Monday, November 07, 2011
Tiariq Teguia's "Rome plutôt que vous"
I saw this film at Georgetown last week and I want to put in a very strong plug for it. It's not been released for the English-speaking market, so it's only available with French subtitles. It's a kind of road movie, with a very New Wave feel, telling the story of Zina and Kamal trying to find a guy who is going to supply Kamal with a fake passport, so he can migrate to Europe.

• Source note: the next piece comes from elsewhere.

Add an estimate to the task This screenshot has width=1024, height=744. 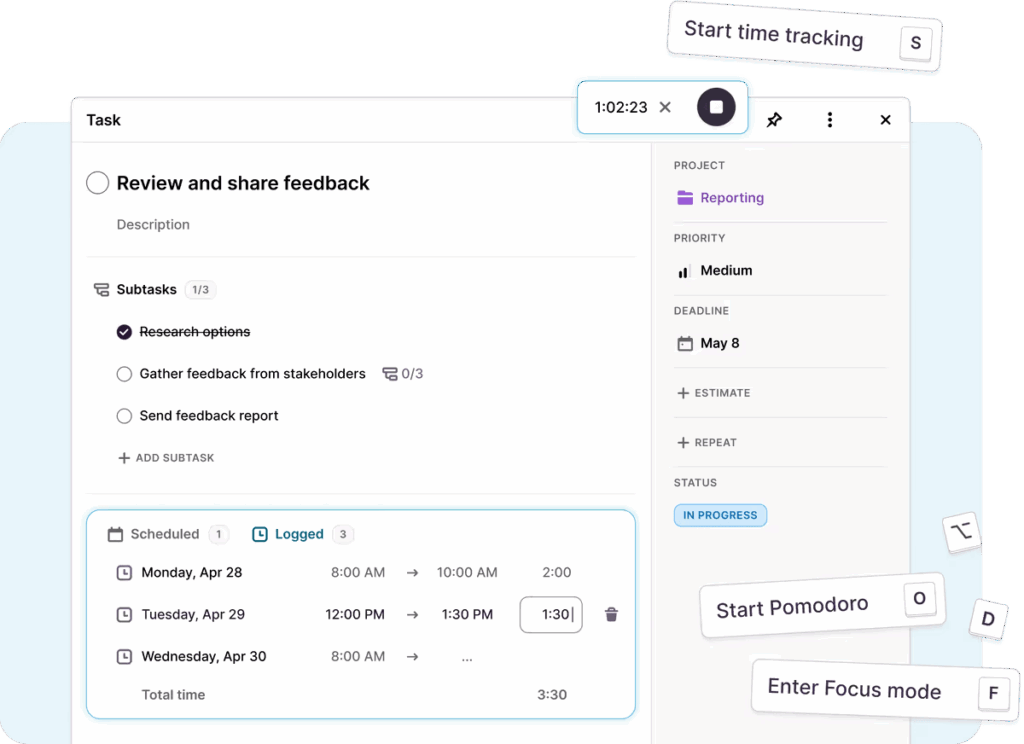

One of the the elements of the film that I was interested was in how rai music plays an important function, at key points in the film. The film rarely has a music soundtrack, it's quite bleak, sonically, just as is the urban and suburban environment, much of the time. Only once do we hear some rai music, while Zina and Kamal and Kamal's friend Merzak are caught overnight in a suburb of unfinished housing, and they take refuge with someone who works in a pizzeria kitchen. At one point, the worker puts some rai music on the cassette player, and they all engage in raucous dancing. It's a moment of very intense, and surprising, emotion in a film that is otherwise characterized for the most part by lassitude and waiting and frustrated searching. You can see a moment of the dancing, but without the music, at about 1:27 on the trailer below.
At another point, Kamal and Merzak (if I remember correctly) are talking and one of them recites a line or two of poetry. One says, that's Cheb Hasni. The other says, or maybe Rimbaud. Cheb Hasni is the much-beloved star of the rai sub-genre known as "love rai," who was assassinated in 1994 by the Armed Islamic Groups. (Probably. Although some say he was killed due to a dispute over money, by someone in the mafia-like syndicate of rai producers.)
At the end of the film, Kamal gets shot, as he and Zina drive away. We have no idea who did it or why and the violence comes out of the blue. Typical of life in Algeria, especially since the start of the civil war in 1992 and the unleashing of the shadowy forces of the pouvoir, the Algerian state, against the Islamist rebels. Kamal says to Zina (presumably he is badly wounded, although we can't see the wound), he hears Cheb Hasni. She calls him an idiot. The film ends.
There is much more to this film than the rai references, but given my interests, nay, obsession with rai, that's what I've discussed here. Again, I highly, highly recommend this film.